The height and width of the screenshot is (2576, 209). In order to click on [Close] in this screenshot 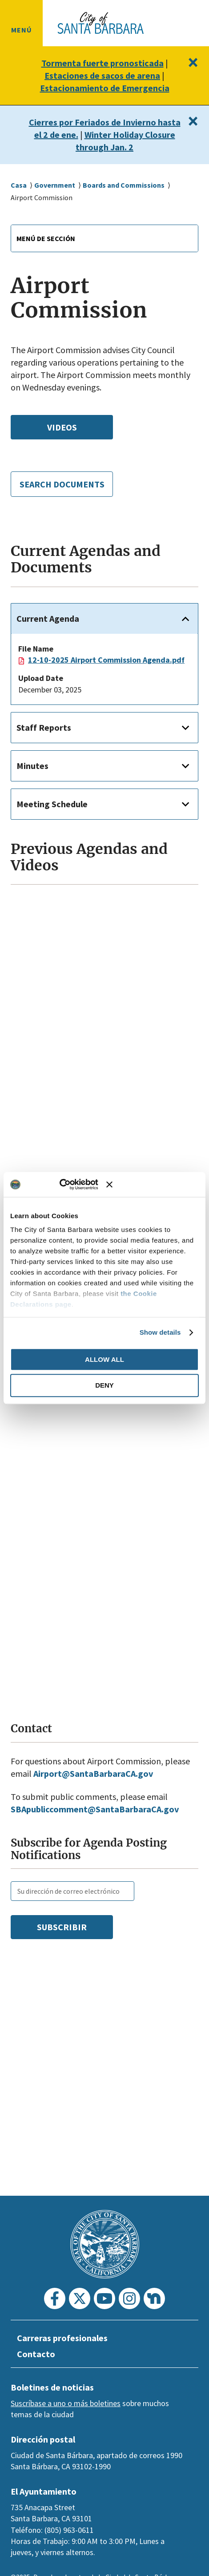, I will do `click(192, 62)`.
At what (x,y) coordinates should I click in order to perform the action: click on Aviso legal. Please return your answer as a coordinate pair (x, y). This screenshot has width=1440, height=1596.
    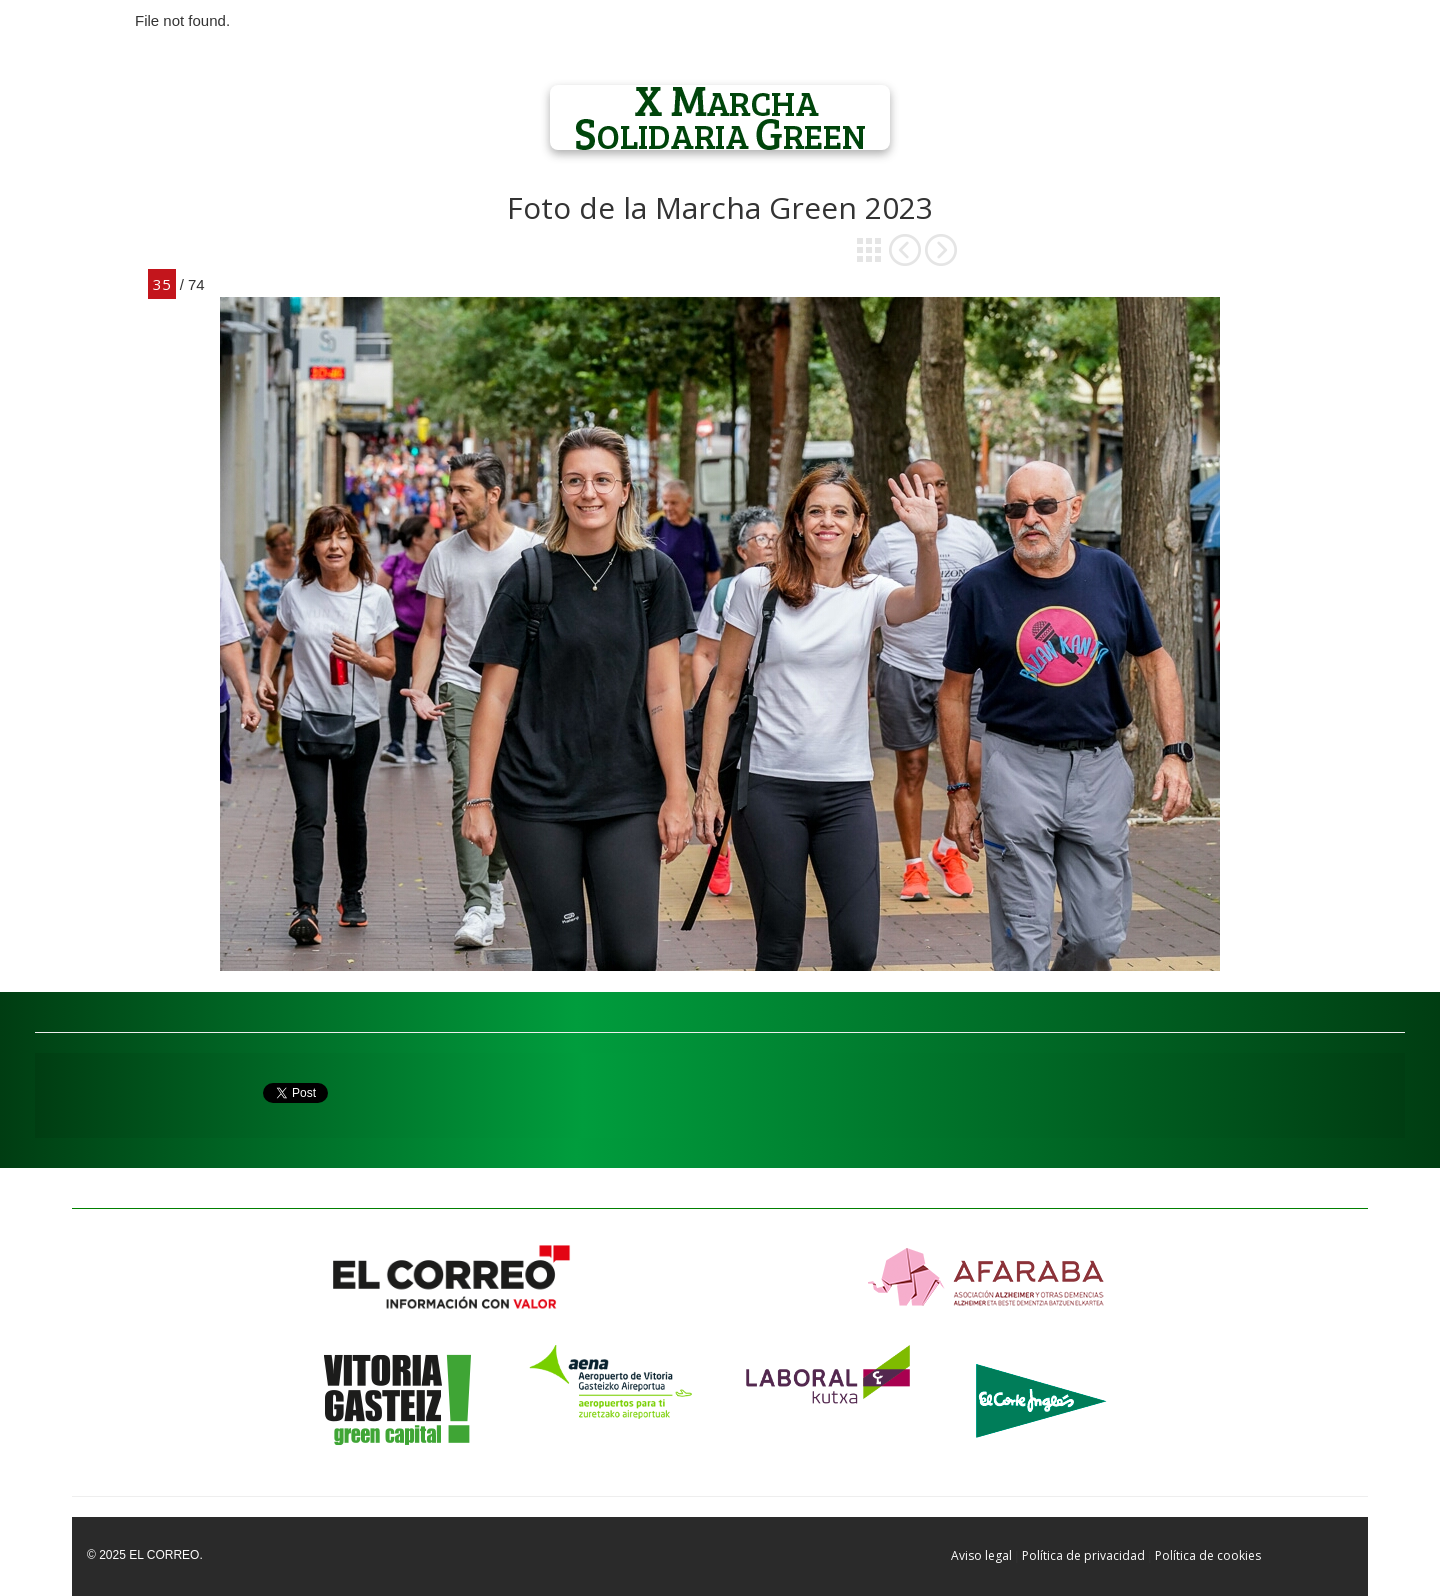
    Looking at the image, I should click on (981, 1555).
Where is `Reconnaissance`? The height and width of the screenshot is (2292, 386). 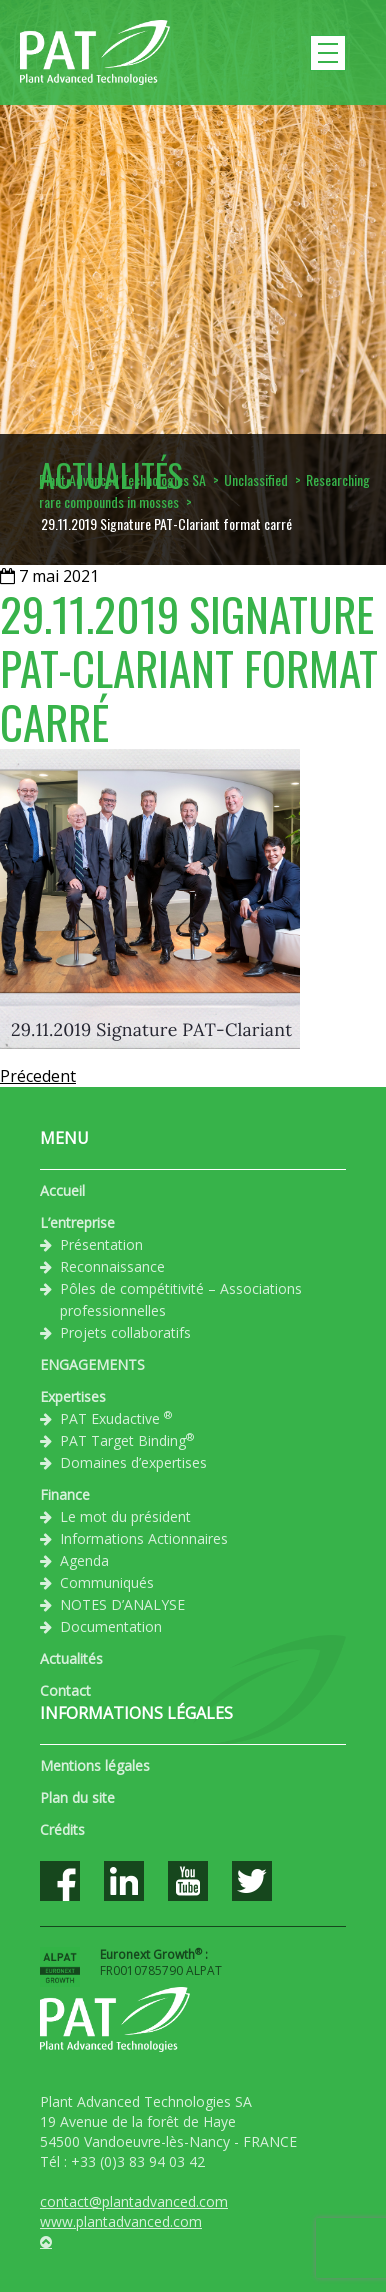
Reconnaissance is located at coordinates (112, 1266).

================

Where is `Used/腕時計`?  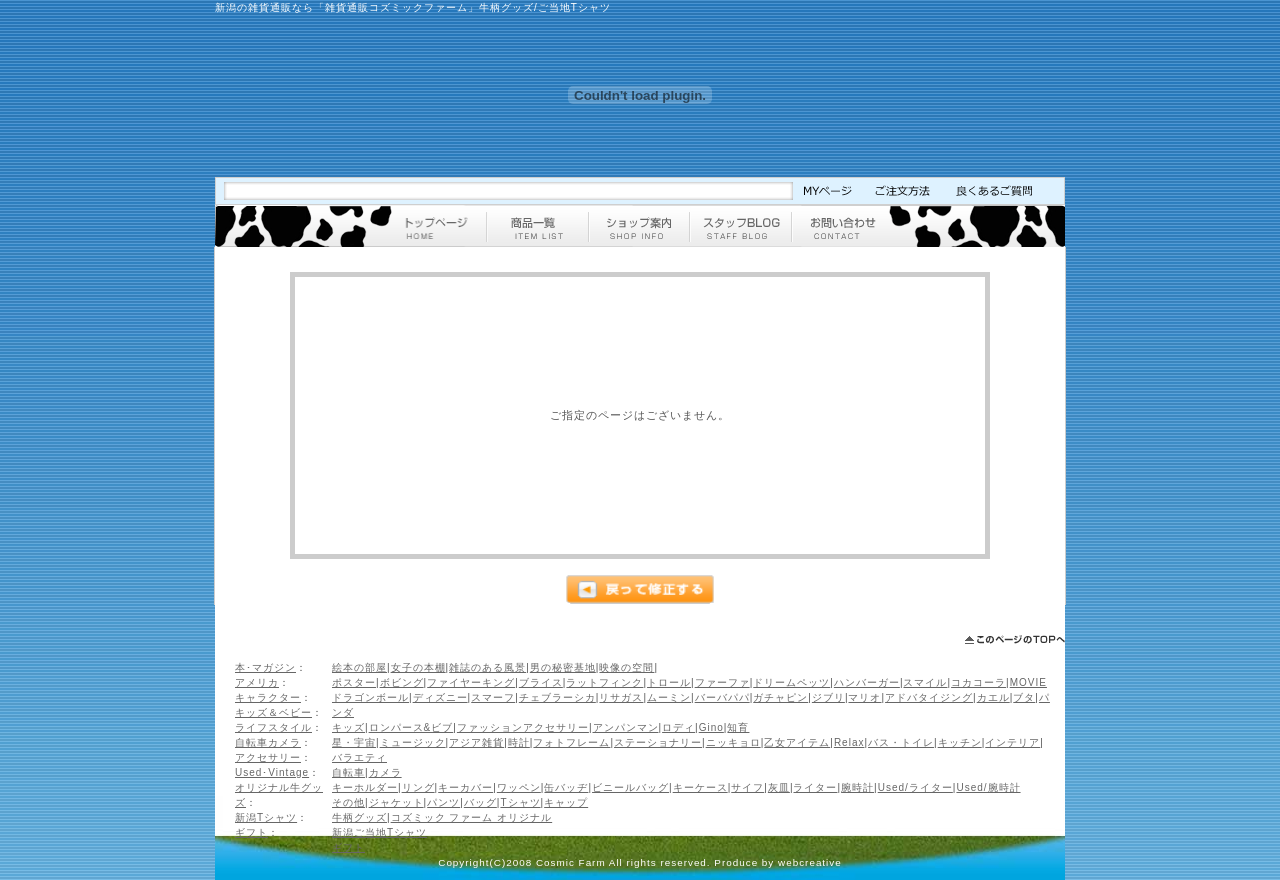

================

> _Given instruction_:
Starting at the line that has "At what (x,y)" and stopping after the line that has "Reconnaissance is located", write those lines out again with "screenshot" swapped for "screen capture" and nothing else changed. Leave the pictures out.

> _Answer below_:
At what (x,y) coordinates should I click in order to perform the action: click on Aviso legal. Please return your answer as a coordinate pair (x, y). This screen capture has width=1440, height=1596.
    Looking at the image, I should click on (981, 1555).
Where is `Reconnaissance`? The height and width of the screen capture is (2292, 386). 
Reconnaissance is located at coordinates (112, 1266).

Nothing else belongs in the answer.